Personal information
- Nationality: Bosnian
- Born: 5 September 2010 (age 16)
- Home town: Sarajevo, Bosnia and Herzegovina

Sport
- Sport: Para swimming
- Disability class: S2, SB2, SM3
- Coached by: Amel Kapo

Medal record
Men's paralympic swimming
Representing Bosnia and Herzegovina
Paralympic Games
| Silver medal – second place | 2024 Paris | 50 m breaststroke SB2 |
World Championships
| Silver medal – second place | 2025 Singapore | 50 m breaststroke SB2 |
European Championships
| Gold medal – first place | 2024 Funchal | 50 m breaststroke SB2 |
| Bronze medal – third place | 2026 Kocaeli | 150 m ind. medley SM3 |

= Ismail Barlov =

Bosnian Paralympic swimmer (born 2010)

Ismail Barlov (born 5 September 2010) is a Bosnian Paralympic swimmer.
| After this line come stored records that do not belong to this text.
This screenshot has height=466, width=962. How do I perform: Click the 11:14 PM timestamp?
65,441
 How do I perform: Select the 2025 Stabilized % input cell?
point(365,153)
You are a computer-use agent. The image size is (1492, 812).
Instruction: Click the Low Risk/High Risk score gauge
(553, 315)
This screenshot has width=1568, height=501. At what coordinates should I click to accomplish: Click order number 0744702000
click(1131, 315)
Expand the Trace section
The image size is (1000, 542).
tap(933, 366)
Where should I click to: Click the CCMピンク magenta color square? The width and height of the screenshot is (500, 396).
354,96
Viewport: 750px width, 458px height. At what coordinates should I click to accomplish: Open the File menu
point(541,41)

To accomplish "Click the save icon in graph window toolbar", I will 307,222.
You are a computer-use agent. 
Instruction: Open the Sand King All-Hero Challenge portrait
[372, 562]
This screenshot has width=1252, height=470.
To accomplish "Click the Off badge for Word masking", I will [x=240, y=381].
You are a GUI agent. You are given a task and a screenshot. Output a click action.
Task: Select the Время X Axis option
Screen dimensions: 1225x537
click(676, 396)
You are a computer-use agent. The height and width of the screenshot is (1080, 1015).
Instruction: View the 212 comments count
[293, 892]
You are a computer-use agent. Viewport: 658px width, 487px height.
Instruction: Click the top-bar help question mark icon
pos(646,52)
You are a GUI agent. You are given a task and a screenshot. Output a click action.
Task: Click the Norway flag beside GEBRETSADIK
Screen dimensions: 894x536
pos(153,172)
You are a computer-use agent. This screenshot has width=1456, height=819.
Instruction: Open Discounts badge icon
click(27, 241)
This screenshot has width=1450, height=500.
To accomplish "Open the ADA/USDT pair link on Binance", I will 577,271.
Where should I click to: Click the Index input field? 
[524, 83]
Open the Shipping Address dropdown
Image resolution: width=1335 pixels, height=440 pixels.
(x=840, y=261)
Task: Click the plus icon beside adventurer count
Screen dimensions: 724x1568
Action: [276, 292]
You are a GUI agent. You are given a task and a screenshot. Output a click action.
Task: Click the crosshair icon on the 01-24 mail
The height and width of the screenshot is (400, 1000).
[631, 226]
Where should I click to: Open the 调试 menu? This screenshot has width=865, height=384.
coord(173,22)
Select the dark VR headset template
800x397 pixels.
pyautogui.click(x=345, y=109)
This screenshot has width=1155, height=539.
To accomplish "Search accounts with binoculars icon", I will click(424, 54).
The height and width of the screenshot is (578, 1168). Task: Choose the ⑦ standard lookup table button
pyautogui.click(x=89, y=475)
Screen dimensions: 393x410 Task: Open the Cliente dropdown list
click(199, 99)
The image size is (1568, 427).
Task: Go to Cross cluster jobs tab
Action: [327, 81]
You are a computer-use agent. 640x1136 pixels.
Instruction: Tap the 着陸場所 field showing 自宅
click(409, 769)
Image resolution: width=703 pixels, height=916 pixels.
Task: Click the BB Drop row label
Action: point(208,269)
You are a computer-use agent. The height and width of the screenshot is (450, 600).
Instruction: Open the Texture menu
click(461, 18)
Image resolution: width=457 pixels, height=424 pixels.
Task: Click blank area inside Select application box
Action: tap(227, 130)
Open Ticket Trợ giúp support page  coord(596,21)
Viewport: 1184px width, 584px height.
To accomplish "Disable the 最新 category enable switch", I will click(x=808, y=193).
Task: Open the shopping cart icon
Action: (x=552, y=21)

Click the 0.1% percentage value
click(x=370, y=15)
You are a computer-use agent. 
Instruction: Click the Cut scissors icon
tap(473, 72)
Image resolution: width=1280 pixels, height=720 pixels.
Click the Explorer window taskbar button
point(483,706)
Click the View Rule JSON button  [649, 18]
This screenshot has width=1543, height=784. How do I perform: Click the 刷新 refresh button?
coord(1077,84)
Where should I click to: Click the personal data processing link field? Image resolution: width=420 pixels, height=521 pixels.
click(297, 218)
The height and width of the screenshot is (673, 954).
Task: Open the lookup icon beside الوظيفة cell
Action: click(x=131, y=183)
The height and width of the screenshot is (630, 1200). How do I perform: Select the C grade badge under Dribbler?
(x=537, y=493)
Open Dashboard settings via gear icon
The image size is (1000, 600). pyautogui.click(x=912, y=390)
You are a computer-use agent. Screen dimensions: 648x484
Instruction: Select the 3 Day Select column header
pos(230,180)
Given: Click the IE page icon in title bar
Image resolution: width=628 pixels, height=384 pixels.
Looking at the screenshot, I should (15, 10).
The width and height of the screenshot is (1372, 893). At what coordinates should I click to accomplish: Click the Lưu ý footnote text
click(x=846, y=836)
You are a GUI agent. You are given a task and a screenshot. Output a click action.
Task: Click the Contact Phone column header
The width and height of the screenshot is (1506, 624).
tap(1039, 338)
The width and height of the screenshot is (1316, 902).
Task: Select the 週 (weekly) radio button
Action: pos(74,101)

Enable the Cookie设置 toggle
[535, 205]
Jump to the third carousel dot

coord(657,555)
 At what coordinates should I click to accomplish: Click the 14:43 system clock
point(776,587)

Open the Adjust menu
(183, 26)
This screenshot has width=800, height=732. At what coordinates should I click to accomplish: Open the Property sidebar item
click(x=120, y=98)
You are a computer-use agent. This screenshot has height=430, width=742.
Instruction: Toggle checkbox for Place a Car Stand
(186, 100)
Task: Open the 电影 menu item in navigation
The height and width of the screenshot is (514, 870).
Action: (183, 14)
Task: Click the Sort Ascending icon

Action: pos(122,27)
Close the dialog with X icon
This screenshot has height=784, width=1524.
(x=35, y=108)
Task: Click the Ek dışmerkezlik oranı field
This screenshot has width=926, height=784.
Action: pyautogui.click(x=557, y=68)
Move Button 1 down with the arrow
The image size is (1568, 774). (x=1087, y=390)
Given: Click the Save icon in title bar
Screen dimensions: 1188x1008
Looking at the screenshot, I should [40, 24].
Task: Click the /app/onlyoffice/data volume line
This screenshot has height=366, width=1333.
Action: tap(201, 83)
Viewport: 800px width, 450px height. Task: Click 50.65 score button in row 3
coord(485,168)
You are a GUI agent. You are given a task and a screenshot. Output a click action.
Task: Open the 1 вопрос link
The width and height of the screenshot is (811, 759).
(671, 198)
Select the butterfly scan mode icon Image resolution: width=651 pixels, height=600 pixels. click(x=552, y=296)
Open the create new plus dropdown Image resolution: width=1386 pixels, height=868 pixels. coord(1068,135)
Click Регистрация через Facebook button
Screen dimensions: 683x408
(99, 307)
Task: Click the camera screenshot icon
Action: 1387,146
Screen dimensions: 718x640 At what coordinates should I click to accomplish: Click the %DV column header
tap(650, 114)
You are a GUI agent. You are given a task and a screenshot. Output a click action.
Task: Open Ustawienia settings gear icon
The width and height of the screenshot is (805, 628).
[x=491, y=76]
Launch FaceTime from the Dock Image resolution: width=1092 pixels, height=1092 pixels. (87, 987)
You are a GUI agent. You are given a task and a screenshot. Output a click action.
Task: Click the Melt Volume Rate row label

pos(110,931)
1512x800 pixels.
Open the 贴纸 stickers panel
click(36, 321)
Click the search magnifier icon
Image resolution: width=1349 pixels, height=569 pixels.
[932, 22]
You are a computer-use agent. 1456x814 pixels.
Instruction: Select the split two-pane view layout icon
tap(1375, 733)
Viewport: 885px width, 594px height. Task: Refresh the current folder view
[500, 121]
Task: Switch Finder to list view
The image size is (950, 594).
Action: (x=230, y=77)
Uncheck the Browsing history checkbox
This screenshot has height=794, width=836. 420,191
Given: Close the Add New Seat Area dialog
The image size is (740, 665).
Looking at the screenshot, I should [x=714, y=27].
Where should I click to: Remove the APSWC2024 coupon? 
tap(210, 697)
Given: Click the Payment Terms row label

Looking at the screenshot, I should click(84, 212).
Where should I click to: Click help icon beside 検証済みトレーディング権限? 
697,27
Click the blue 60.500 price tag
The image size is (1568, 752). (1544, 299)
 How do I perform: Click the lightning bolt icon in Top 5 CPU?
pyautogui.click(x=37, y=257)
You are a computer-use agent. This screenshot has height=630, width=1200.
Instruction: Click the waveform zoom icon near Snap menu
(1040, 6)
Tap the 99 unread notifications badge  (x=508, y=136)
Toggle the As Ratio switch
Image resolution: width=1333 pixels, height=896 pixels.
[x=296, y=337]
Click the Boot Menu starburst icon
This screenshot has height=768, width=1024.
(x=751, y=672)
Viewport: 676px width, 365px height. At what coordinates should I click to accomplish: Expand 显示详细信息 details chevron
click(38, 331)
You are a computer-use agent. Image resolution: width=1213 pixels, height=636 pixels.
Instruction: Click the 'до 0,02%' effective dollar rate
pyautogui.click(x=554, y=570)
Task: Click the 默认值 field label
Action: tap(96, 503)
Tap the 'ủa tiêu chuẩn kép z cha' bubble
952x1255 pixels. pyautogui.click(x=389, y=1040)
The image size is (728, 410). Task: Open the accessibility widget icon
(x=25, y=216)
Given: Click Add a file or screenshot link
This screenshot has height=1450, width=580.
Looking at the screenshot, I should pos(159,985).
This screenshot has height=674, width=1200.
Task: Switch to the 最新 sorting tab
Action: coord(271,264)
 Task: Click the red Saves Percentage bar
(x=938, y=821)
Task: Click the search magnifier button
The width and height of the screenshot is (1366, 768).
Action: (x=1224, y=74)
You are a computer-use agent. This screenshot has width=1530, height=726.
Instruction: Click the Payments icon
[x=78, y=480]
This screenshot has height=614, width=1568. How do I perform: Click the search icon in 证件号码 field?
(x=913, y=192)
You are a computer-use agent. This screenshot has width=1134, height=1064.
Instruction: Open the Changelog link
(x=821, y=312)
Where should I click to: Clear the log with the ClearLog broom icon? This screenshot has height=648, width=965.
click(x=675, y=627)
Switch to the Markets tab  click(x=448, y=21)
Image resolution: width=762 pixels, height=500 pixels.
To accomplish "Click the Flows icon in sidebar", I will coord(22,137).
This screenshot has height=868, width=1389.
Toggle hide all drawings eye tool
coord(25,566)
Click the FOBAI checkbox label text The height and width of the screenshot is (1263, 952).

He represented Bosnia and Herzegovina at the 2024 Summer Paralympics.

==Career==
In April 2024, Barlov competed at the 2024 World Para Swimming European Open Championships and won a gold medal in the 50 metre breaststroke SB2 event. He then represented Bosnia and Herzegovina at the 2024 Summer Paralympics and won a silver medal in the 50 metre breaststroke SB2 event. Winning the medal at 13 years old, Barlov became one of the youngest participants to win a medal.

He achieved two golds and one silver at the 2025 Croatian Open Paraswimming Championship in Zagreb.